An expert explains how couples can protect themselves, which plans offer better protection and what to do if you discover debt
Summary
The STJ decided that debts contracted for the benefit of the family during the marriage can affect the spouse, depending on the property regime adopted, emphasizing the importance of planning and financial transparency in marriage.
The recent decision of the Superior Court of Justice has attracted the attention of families across the country: now the debtor’s spouse can be included in enforcement actions even without having signed the contract, provided that the obligation was incurred during the marriage and for the benefit of the family.
The agreement, reported by Minister Nancy Andrighi, reinforces the fact that the property regime defines not only the division of assets, but also the extent of liability for debts.
The case has reignited the debate about legal vulnerabilities within married life. For Patrícia Maia, partner at Barbosa Maia Advogados, a firm specializing in asset recovery in the receivables market, the biggest risk is the lack of information.
“The worst situation is to discover a debt when the blockade has already been made. Information and transparency in the relationship are fundamental. And, from a legal point of view, the best ally is planning. It prevents an individual problem from turning into a family loss,” he says.
Property regime influences liability for debts
The choice of matrimonial regime determines whether the spouse may have property affected by the obligations assumed by the partner. Here is the impact on each model:
• Partial community of goods – Property acquired after marriage is common, as are debts. This is the regime most affected by the decision, since the STJ presumes a common effort at the origin of the obligations.
• Universal community of goods – All previous and subsequent collections are shared. Debts incurred by someone can reach the total assets.
• Final participation in questions – Sharing only occurs at the end of the marriage, but debts contracted during the union can give rise to discussions and affect the property accumulated jointly.
• Total separation of assets – It is the largest individual protection regime. Assets remain segregated, as do debts, except in cases of fraud or proven direct benefit.
And who was unaware of the debt?
When the spouse was not aware of the debt, this does not prevent it from being included in the execution if the property regime allows property communication. Patricia notes that, in these cases, it is still possible to mitigate the legal effects. One strategy is to demonstrate that the debt brought no benefit to the family, thereby removing the presumption of joint effort contemplated by the STJ.

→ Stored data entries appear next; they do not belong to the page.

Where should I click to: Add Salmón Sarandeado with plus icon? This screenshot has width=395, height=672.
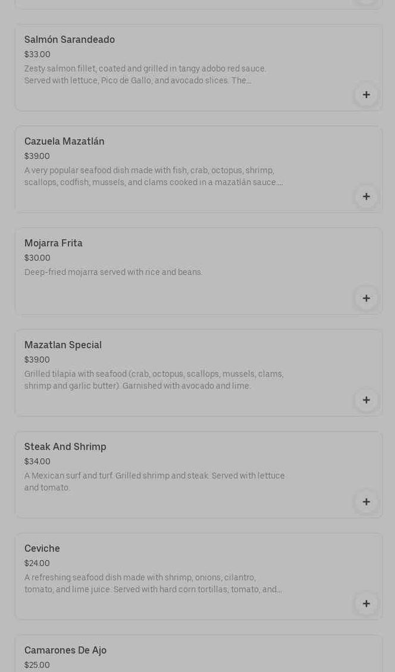pos(366,95)
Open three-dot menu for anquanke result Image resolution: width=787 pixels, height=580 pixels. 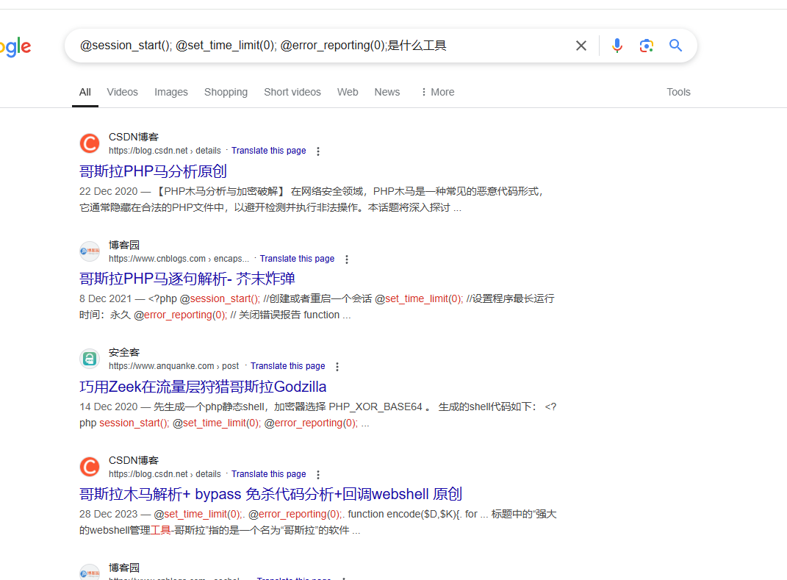pyautogui.click(x=337, y=367)
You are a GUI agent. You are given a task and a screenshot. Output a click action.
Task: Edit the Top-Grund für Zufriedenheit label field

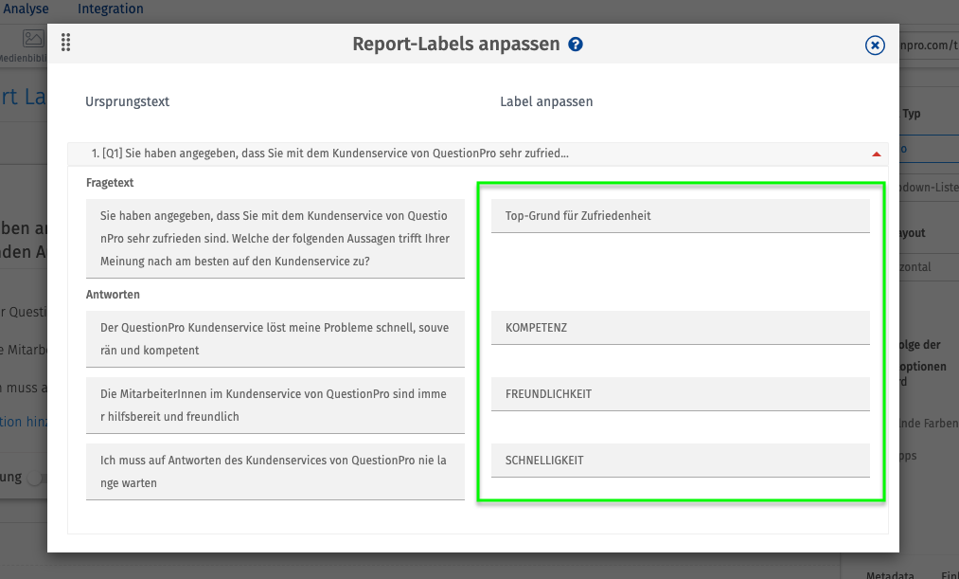pos(680,216)
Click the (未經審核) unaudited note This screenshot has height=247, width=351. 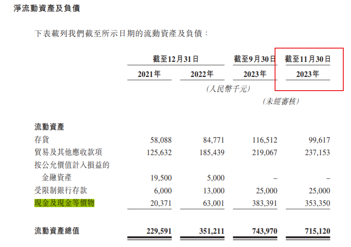281,101
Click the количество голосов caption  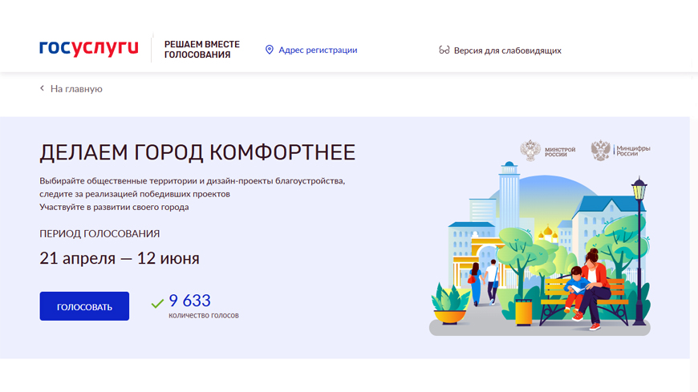[204, 316]
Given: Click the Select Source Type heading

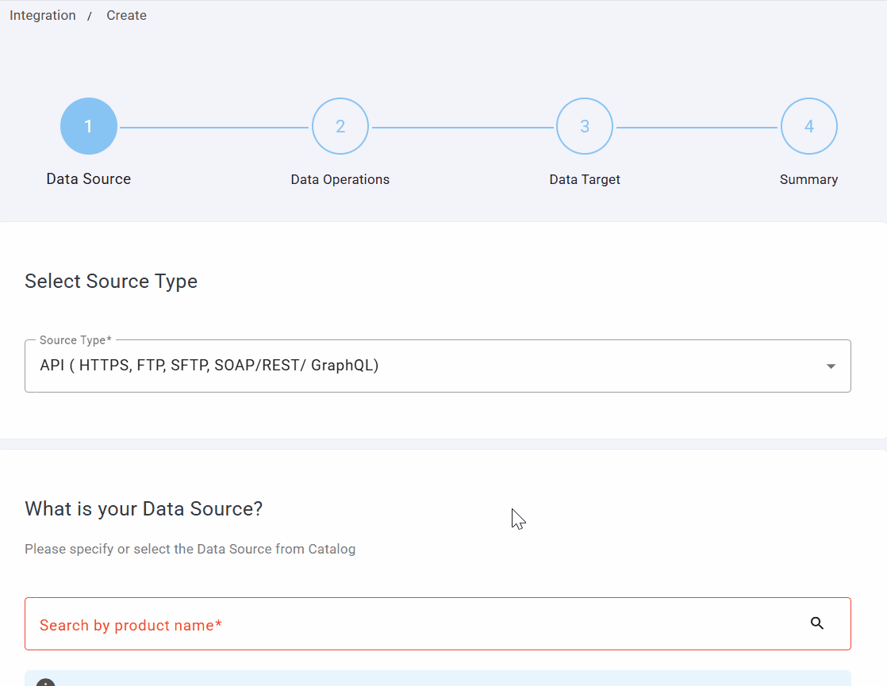Looking at the screenshot, I should (111, 282).
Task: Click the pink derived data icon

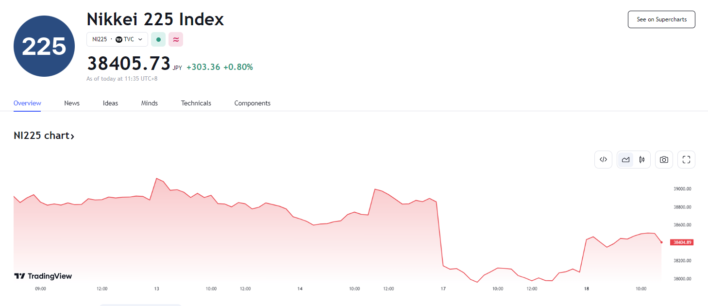Action: (x=176, y=39)

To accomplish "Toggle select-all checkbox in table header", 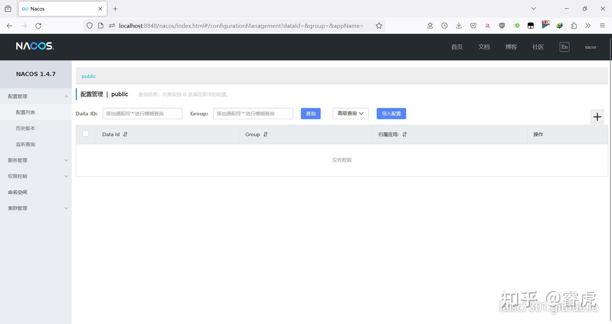I will tap(86, 134).
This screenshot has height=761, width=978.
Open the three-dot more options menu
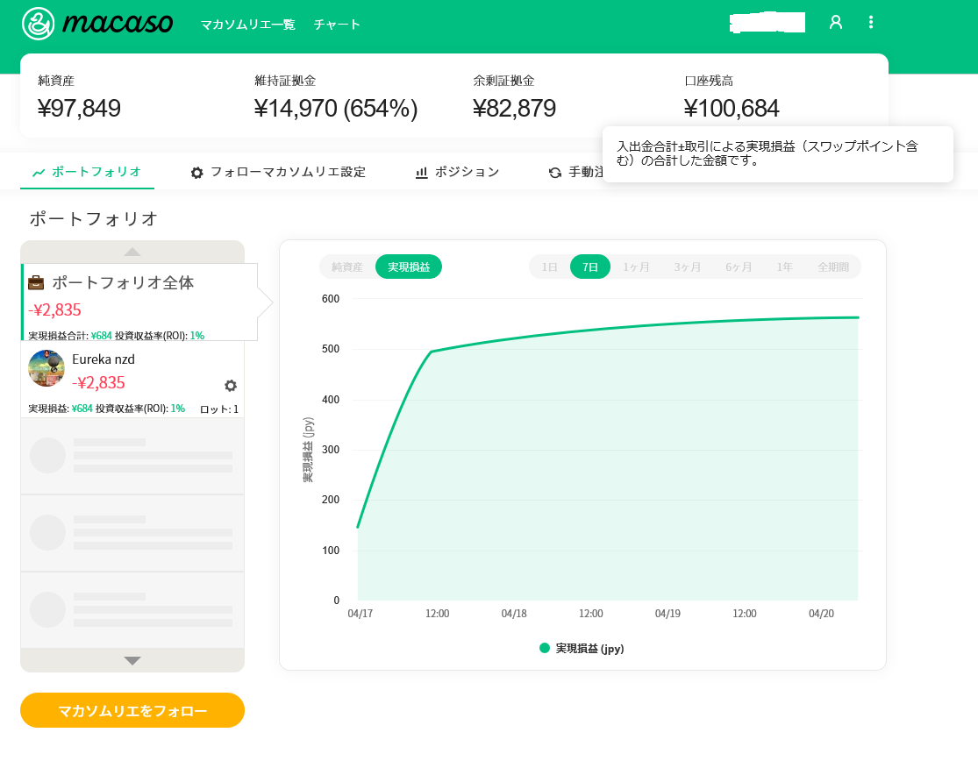pyautogui.click(x=870, y=23)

It is also viable to file embargoes against third parties when individual assets are unduly affected, in addition to proving patrimonial autonomy in union with a clear division of accounts and properties. The organization of documents is also decisive in facilitating defense and avoiding wider blockages.

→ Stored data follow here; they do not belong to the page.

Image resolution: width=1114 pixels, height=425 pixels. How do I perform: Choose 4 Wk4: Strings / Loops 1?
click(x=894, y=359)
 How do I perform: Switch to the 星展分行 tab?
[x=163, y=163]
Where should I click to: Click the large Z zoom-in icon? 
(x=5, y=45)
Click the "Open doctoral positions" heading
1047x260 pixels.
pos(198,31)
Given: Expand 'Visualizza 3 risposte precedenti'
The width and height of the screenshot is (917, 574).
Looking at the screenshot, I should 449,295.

How to apply protective measures on a daily basis
For Patrícia, prevention must be part of the couple’s routine, especially when one of the partners carries out a commercial, financial or professional activity exposed to risks. Recommended precautions include maintaining transparency and clarity regarding individual and family finances, formalizing wealth agreements where necessary, avoiding amendments or taking on obligations without prior legal analysis, separating personal accounts from professional accounts and periodically reviewing wealth planning, particularly during periods of professional change or business expansion.
The STJ’s decision reinforces the fact that marriage, in addition to the emotional bond, is also a legal company and that companies require clear rules. For the lawyer, estate planning remains the most effective tool to avoid unpleasant surprises and prevent an individual problem from turning into a family loss.